A Heartbreaking Novel About a Teen Forced to Live as an Intersex


by Buki Papillon

Even in the best of circumstances, puberty is a strange, uncomfortable experience. But for people who exist outside the norms of their community, this discomfort is often exacerbated, especially when they are forced to keep their differences hidden. This difficult secrecy is central to Buki Papillon’s ambitious debut novel, An Ordinary Miracle.

Set in Nigeria in the late 1980s and early 1990s, the book is about an intersex teenager named Otolorin. Otolorin identifies herself as a girl, Lori, but is forced to live as a boy, Oto (the name she uses throughout the book). Oto believes it’s cursed and shameful because she’s intersex. “I’ve been called a ‘monster’,” Oto explains. Especially his family demonizes him. Early in the novel, Oto’s beloved twin sister buys a new dress and lets Oto try it on. But when his mother catches Oto wearing it, he throws Oto down the stairs. His aggression gets worse from there.

Written with alternating “Before” and “Now,” the first chapter of the novel alternates between Oto’s claustrophobia of home life and his experiences while in boarding school two years later.
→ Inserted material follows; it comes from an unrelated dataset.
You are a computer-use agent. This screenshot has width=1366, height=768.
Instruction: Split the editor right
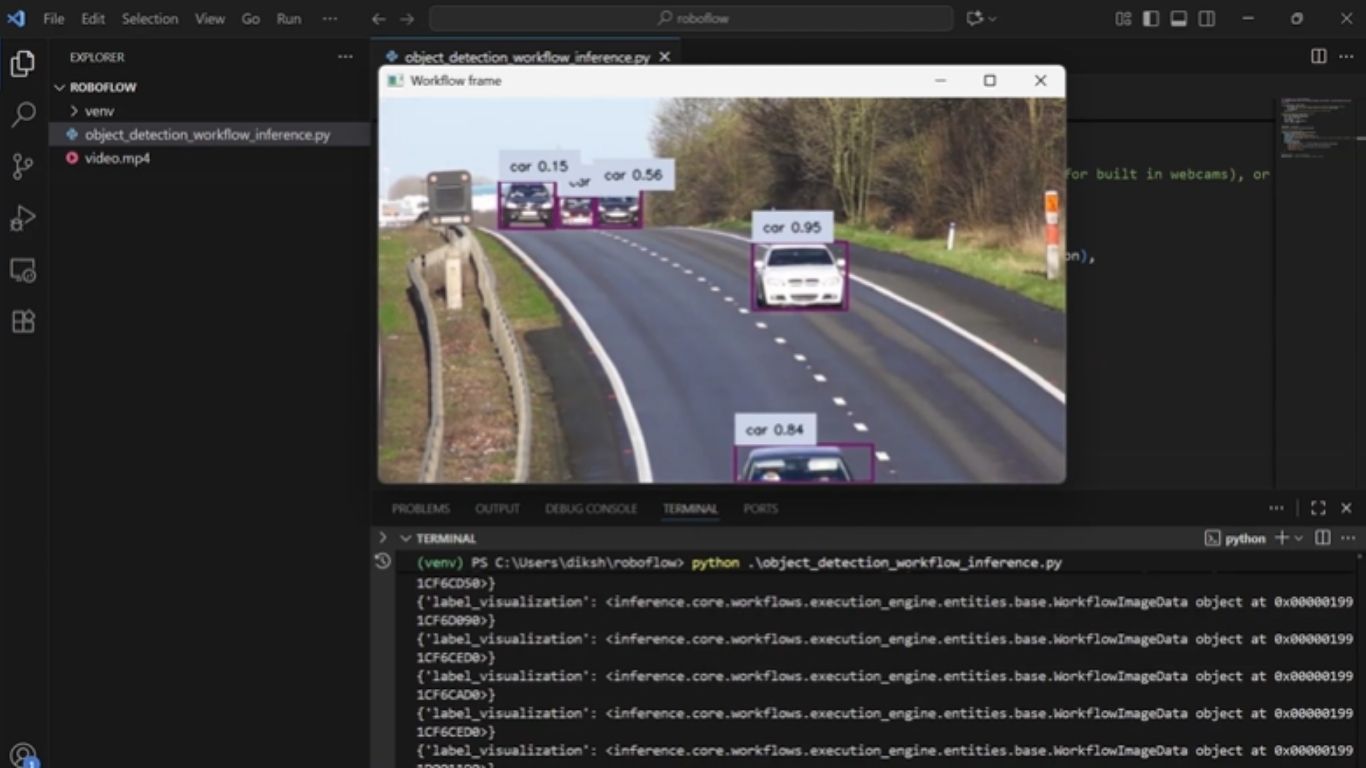point(1319,57)
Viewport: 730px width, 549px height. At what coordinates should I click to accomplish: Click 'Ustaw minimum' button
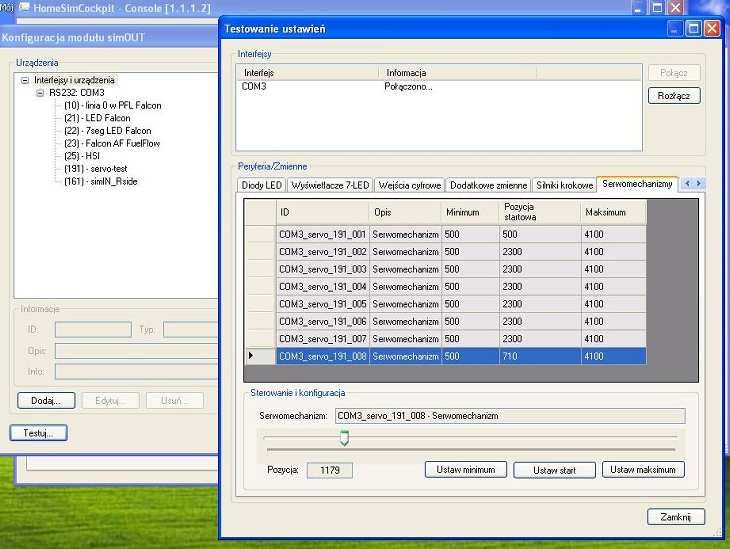tap(466, 470)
The violence at the beginning of the book lasts so long that it gives the “Before” chapters a stuffy quality, partly by necessity, allowing readers to understand how dangerous Oto’s life was, but simultaneously describing the beating, harassment, and danger of suffocation. times bordering on voyeurism.
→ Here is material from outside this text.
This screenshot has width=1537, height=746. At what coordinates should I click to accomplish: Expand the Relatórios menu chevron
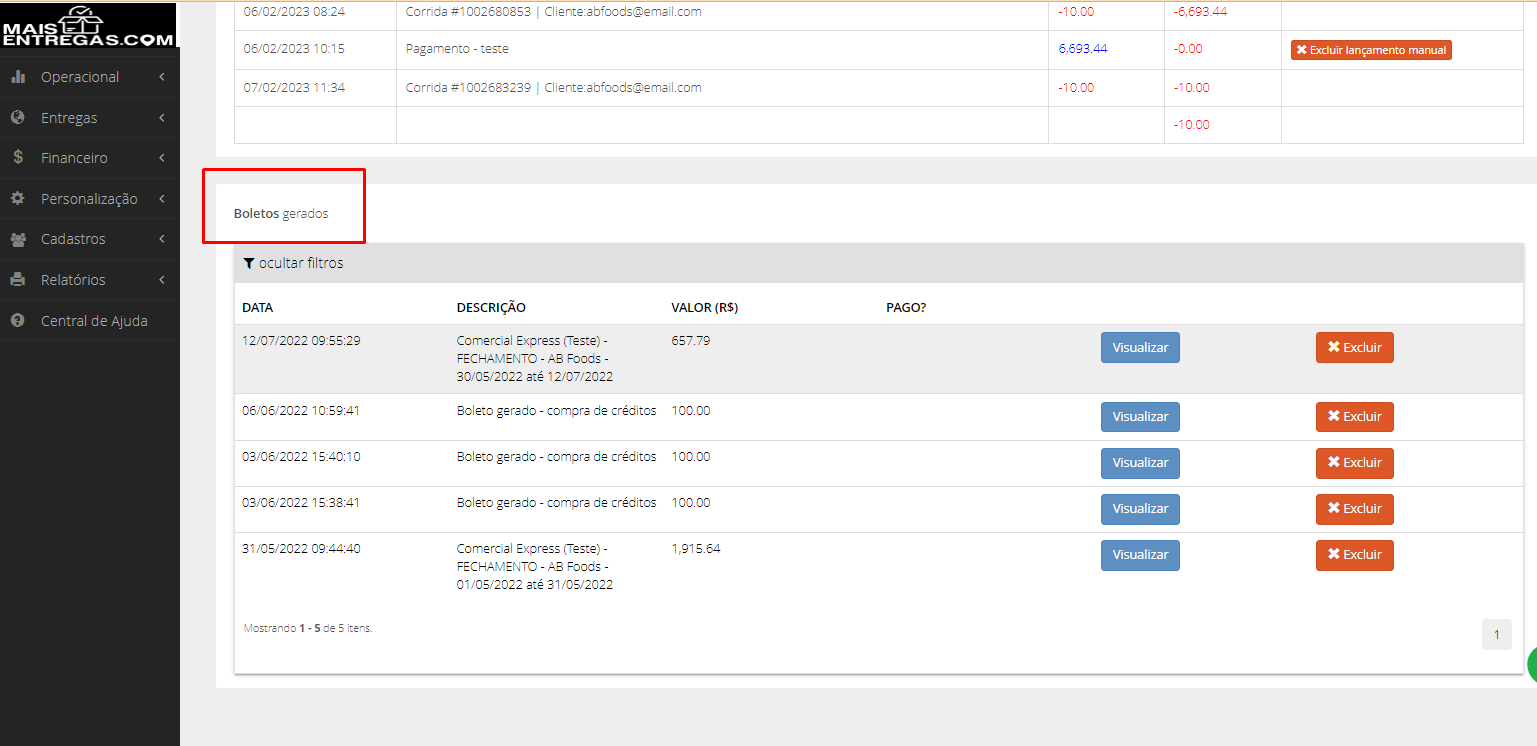[x=162, y=280]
In Chapter 2, the “Before/Now” structure is dropped and the novel focuses only on Oto’s time at school. Even when he is away from his family, Oto’s difficulties continue. He still lives as a man, and his typical teenage ailments, from changing beds to going to the school dance, are dangerous for him. But Auto remains at the top of her class in hopes of “winning that scholarship to America where they’ll know what to do with my body before the worst happens and it’s too late and I’m forever stuck on the wrong track.”

While fear plays a role in boarding school episodes, these episodes also include joy. Unable to cope with her mother’s disgust and violence, Oto has room for friendship, creative expression and all-consuming love. This adolescent enthusiasm is particularly evident in Oto’s relationship with his roommate, who quickly becomes his best friend.

The subject matter of the book is sometimes exaggerated. Towards the end it feels like Papillon is in a rush to finish each story line. In addition, Oto’s relationship with his sister is often briefly described, which makes it difficult to see certain affinities between them.

But Papillon’s work shines when he explores the complexity of Oto’s experiences. Moments of excitement and brutality are rendered with lively urgency. Papillon weaves folk tales and proverbs into the narrative, such as the story of Obatala, a god “in charge of making human bodies,” whose story resonates in unexpected and disturbing ways with Oto’s plight.

Oto is a carefully observed character, and it is one of Papillon’s achievements that it is greater than the sum of the many traumas Oto has gone through. For example, Oto’s wily humor underlines his acting wit. He is a character with great empathy who works to protect his sister and understand his mother even when he is facing terrible violence.

“An Ordinary Wonder” ends in an optimistic place: Oto has a chance to show his true self and starts living as Lori. While her story highlights the limiting dangers of gender binary, it also reminds us that storytelling must help us envision a wider and more inclusive world.